政治・経済

暮らし守る制度構築へ活発な議論要望 参院選の結果受けて中信の首長ら

 参議院議員選挙から一夜明けた22日、中信地区の首長や経済関係者らは、国民が安心して暮らせる制度の構築や、消費増税に向けた適切な対応などを求めた。低い投票率を懸念する声も聞かれた。  
 県区(改選定数1)は国民民主党現職で野党統一候補の羽田雄一郎氏が5選を果たした。宮澤宗弘安曇野市長は「(自民党の新人と)もっと票差は縮まると思ったが意外と開いた。羽田さんの知名度と野党共闘の表れではないか」と分析した。東筑摩郡村長会長の藤澤泰彦生坂村長は「(羽田氏の当選は)実績や知名度だけでなく統一候補としての闘いが支持を広げたと感じる。与党議員が県区からいなくなったのは残念だが県民の審判の結果」と受け止めた。  さまざまな論戦が繰り広げられた。憲法改正に前向きな勢力は改憲の発議に必要な3分の2を割り込んだ。小口利幸塩尻市長は「結果的に良かった。安倍(晋三)首相の悲願だろうが独善になってはいけない」とした。二大政党制が根付かないのは国民にとって不幸とし「野党がもっと力を付けなくては」と注文を付けた。
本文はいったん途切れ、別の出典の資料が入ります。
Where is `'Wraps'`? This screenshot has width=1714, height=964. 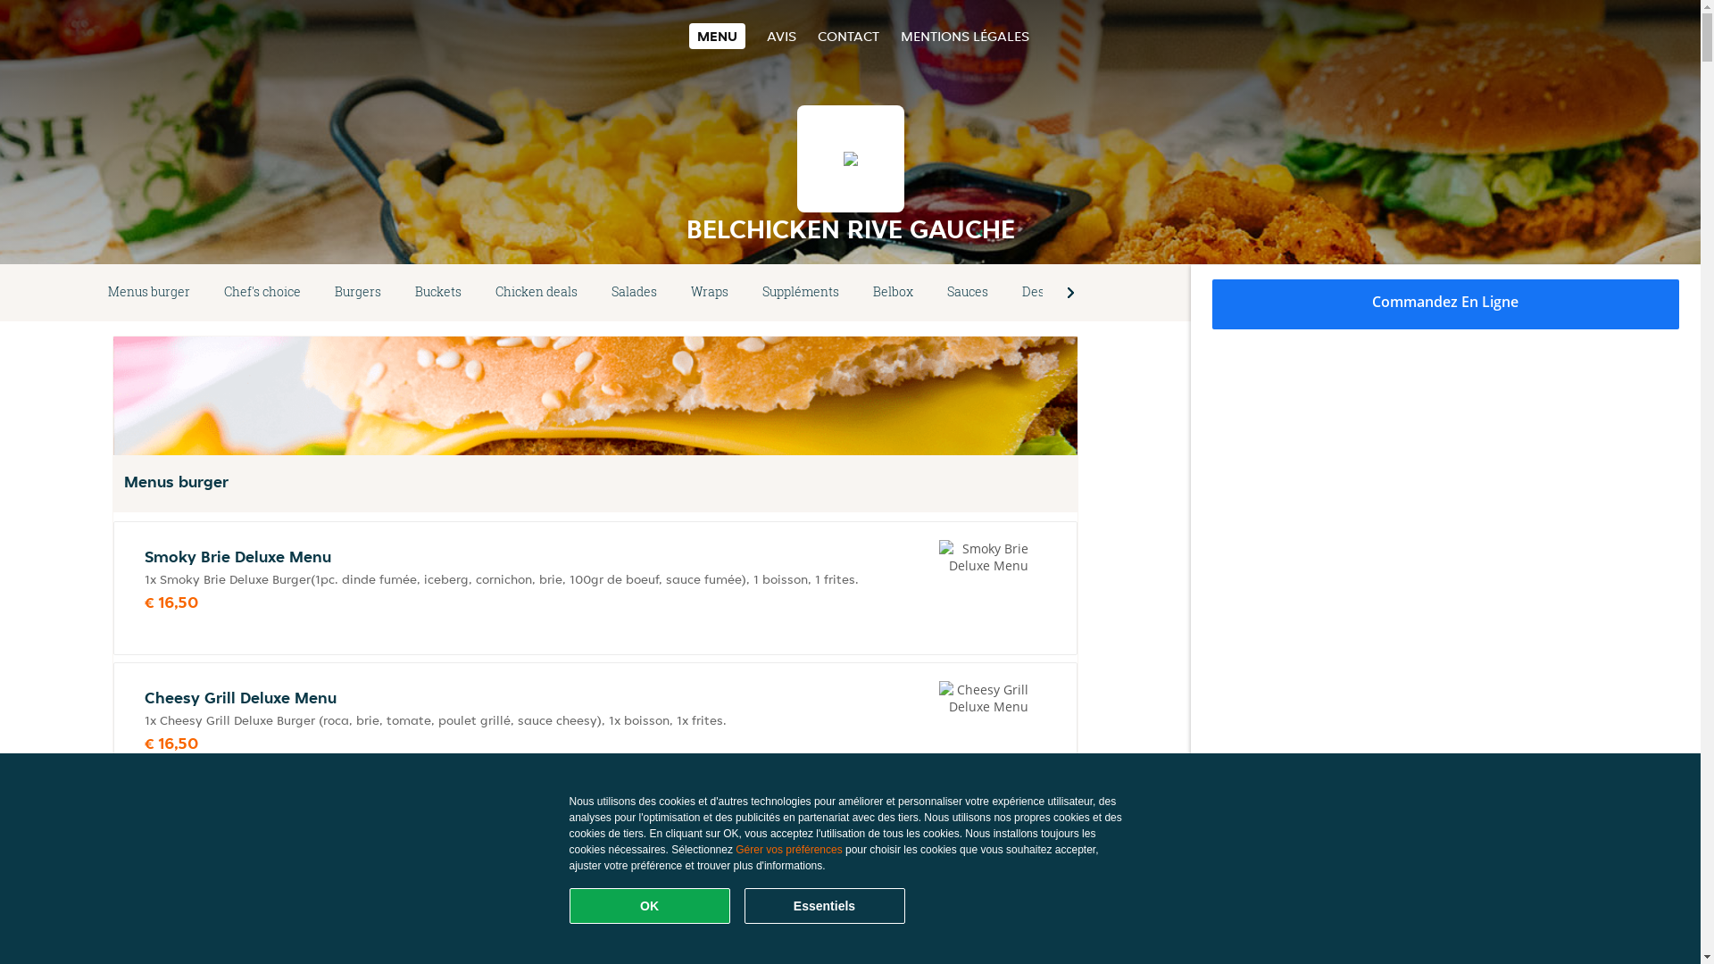 'Wraps' is located at coordinates (709, 291).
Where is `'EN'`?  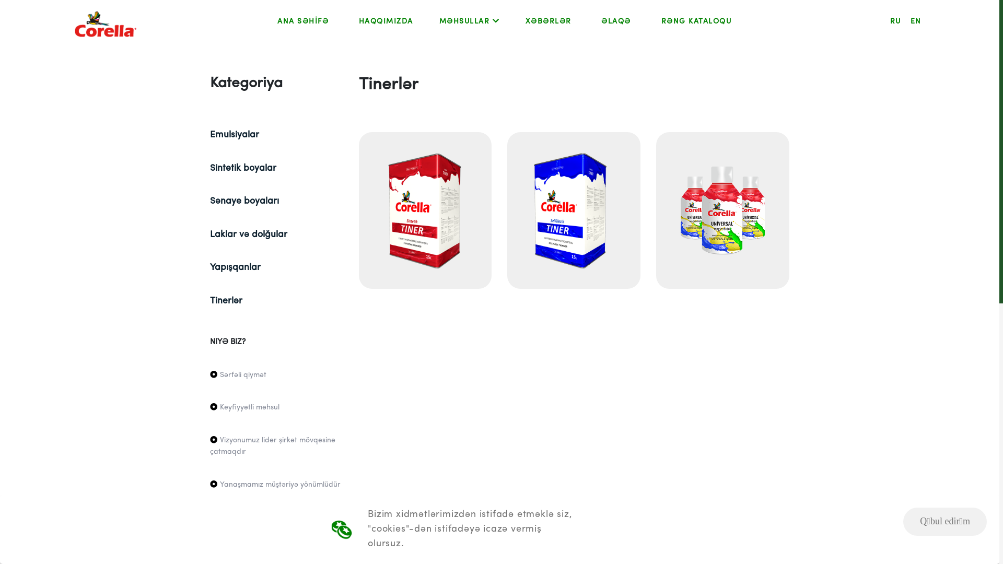 'EN' is located at coordinates (915, 21).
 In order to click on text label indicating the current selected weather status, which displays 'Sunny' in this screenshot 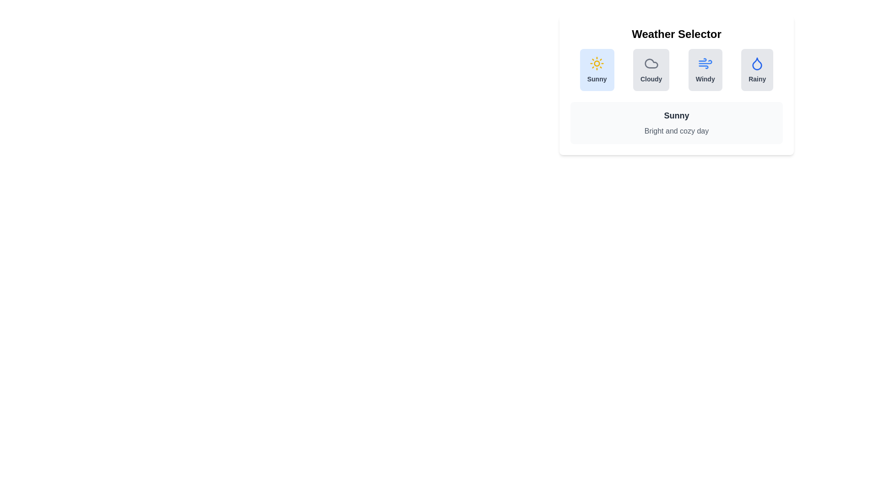, I will do `click(676, 115)`.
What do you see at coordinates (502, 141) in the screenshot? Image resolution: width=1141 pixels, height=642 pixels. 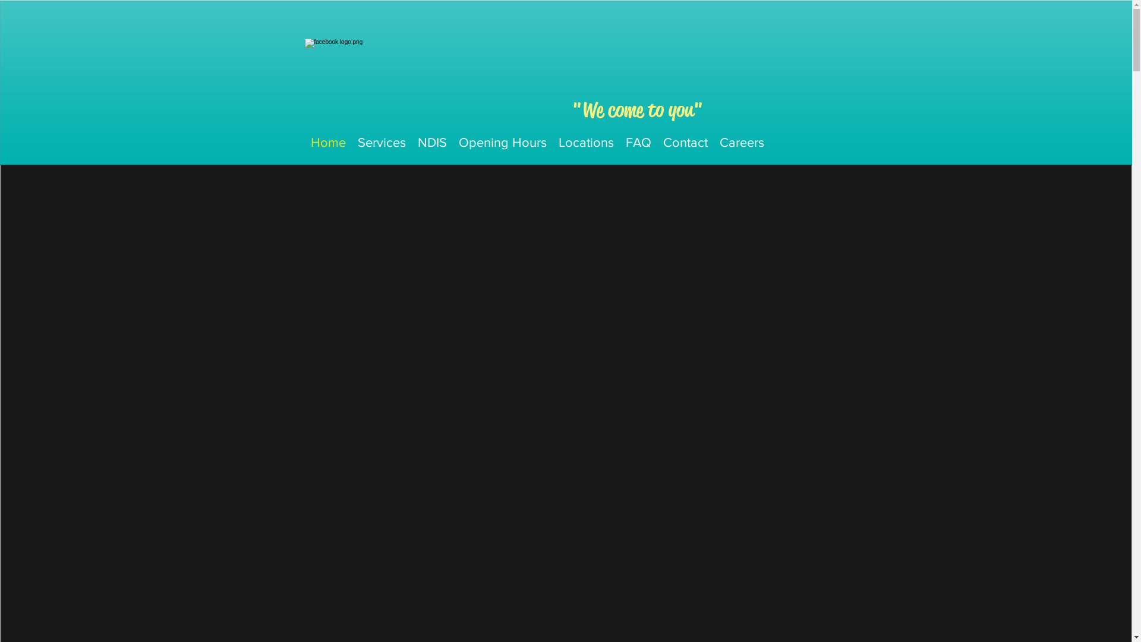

阿部守一知事は「与野党を問わず国民が納得、安心できる持続可能な社会保障制度を国会で議論してほしい」と願った。松本商工会議所の井上保会頭は10月の消費増税について「過去の増税に比べ消費への影響は少ないだろうが(対策に)万全を期してほしい。軽減税率がその鍵。消費者と事業者に十分周知し、活用されることを求めたい」とした。  県区の投票率は過去最低(補選を除く)で、松本市は県内市町村で最も低かった。菅谷昭松本市長は「非常に残念。消費増税をはじめ暮らしに身近な話題があるにもかかわらず低い投票率となったのは大きな問題」と指摘した。JA松本ハイランドの伊藤茂組合長は、有権者の政治不信や変わらないというあきらめも低投票率の要因と推察した。与党には「庶民のことを忘れず、地方の活性化に向けた取り組みを願う」と求めた。